• Given problem
Render the lines below as a JSON array of strings, with one string per line and no blank lines. Leave the pictures out of the answer.

• Data to use
════
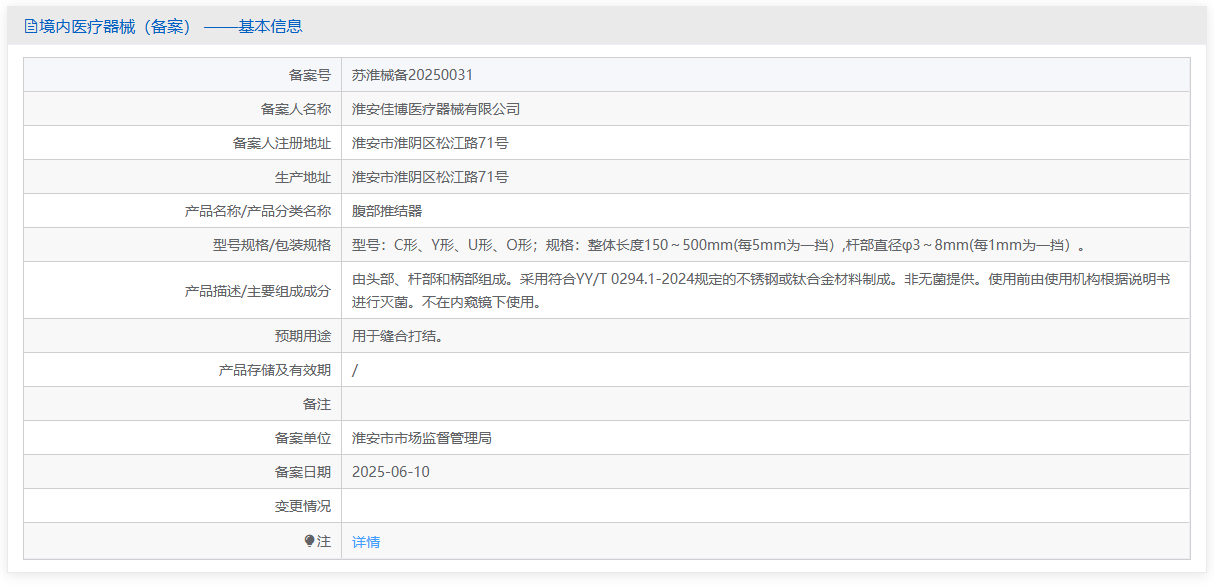This screenshot has width=1215, height=587.
Task: Click the 备案日期 row label
Action: 302,472
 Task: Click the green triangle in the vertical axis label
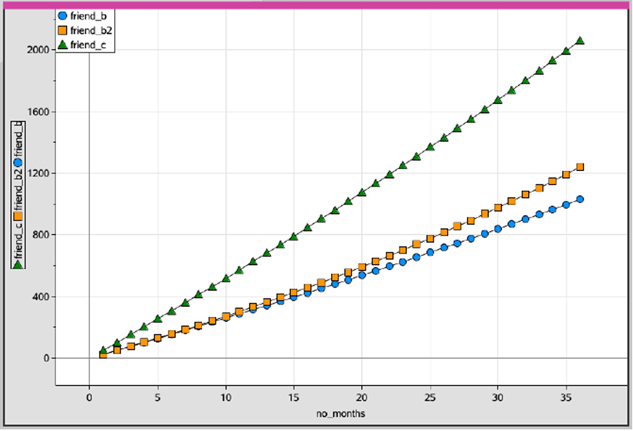tap(18, 265)
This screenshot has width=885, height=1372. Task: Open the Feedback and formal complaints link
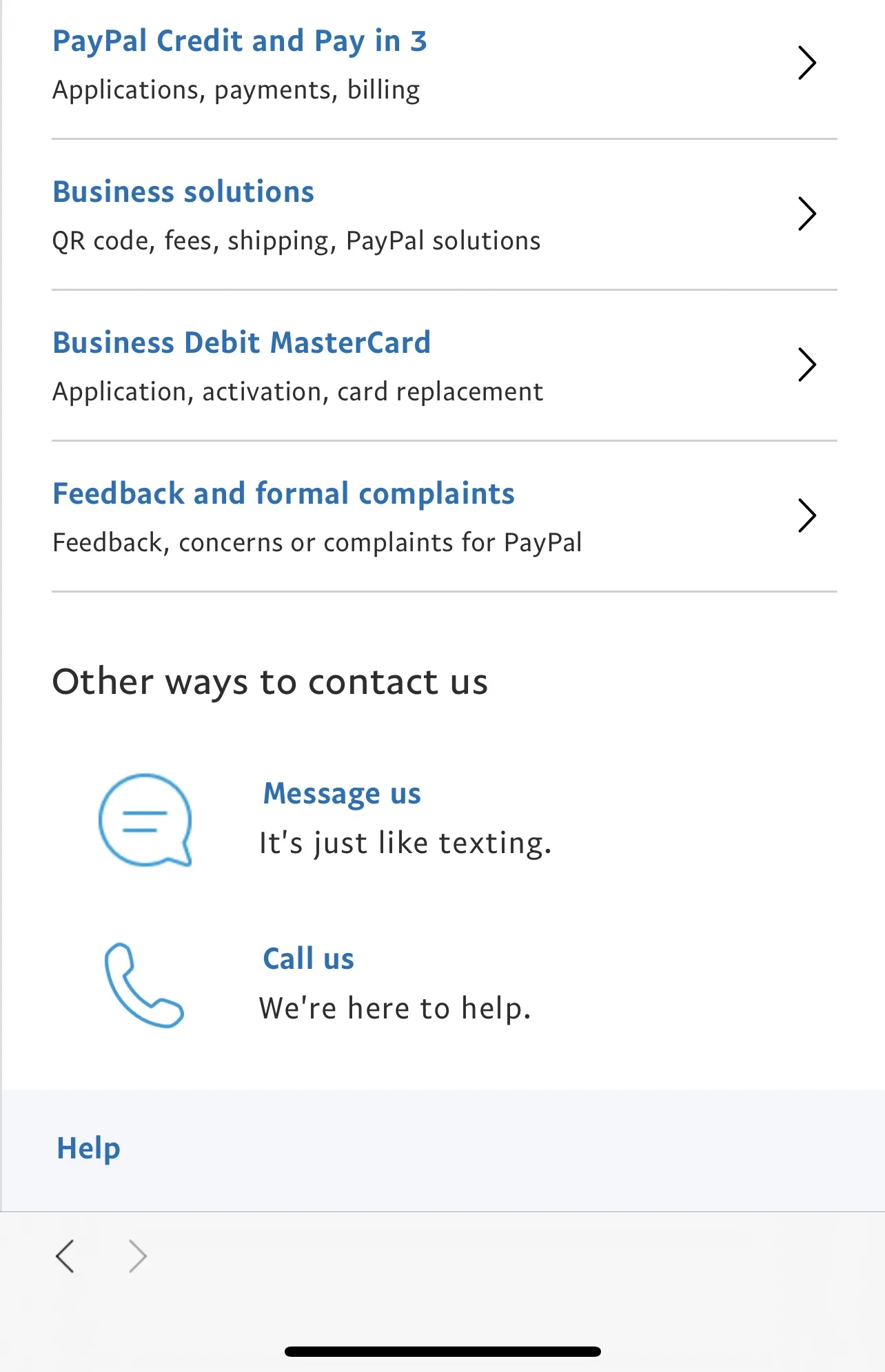[x=283, y=494]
════
• Written reply
[
  "This screenshot has width=1215, height=587.",
  "Task: Click the 备案日期 row label",
  "Action: 302,472",
  " Task: Click the green triangle in the vertical axis label",
  "tap(18, 265)",
  "This screenshot has width=885, height=1372. Task: Open the Feedback and formal complaints link",
  "[x=283, y=494]"
]